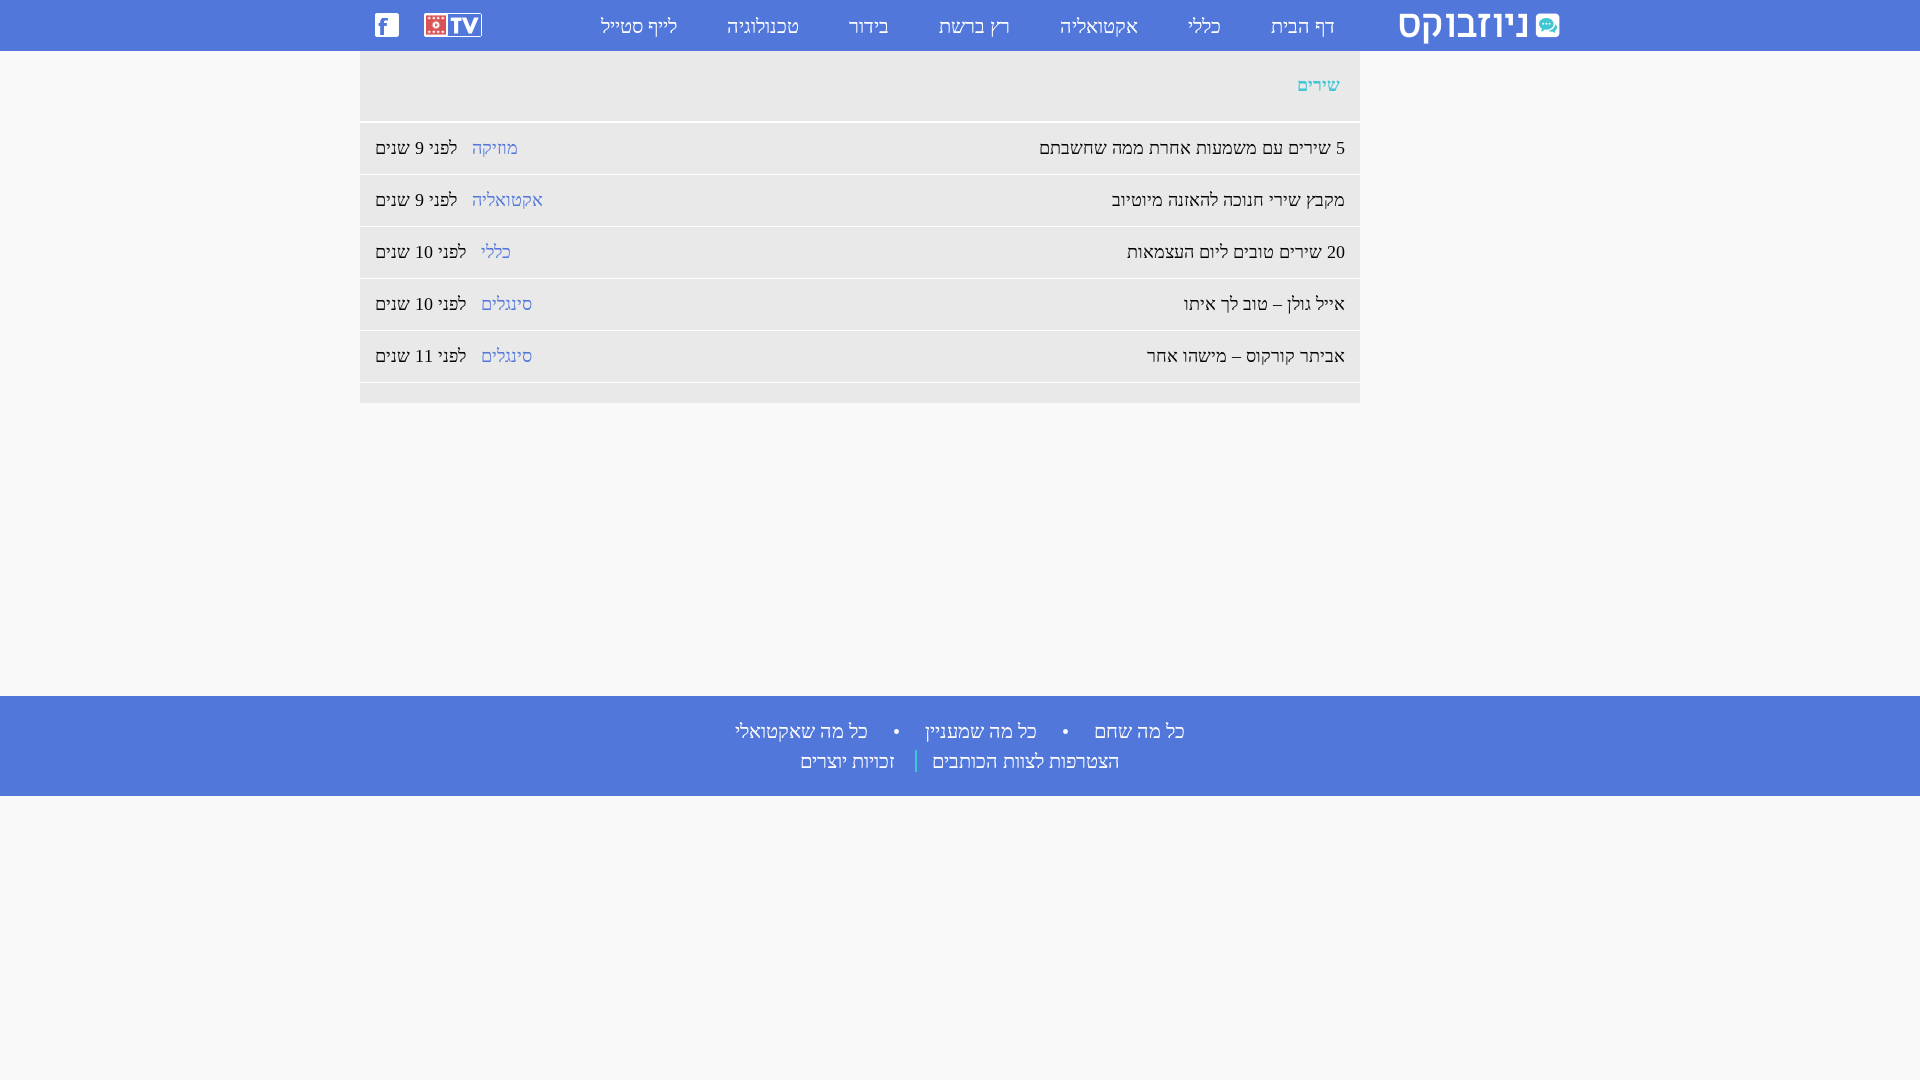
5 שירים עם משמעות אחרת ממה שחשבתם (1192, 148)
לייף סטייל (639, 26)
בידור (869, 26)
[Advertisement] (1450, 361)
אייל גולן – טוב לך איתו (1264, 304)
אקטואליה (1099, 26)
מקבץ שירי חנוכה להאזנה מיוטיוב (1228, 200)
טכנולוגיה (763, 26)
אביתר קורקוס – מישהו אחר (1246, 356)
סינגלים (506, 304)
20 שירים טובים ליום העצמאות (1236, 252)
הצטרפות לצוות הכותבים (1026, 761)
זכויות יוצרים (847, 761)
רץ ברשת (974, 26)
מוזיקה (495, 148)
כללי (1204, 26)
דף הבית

**********

Looking at the entries above, work out how many lines contain the word "שירים", then reply with only that figure.

2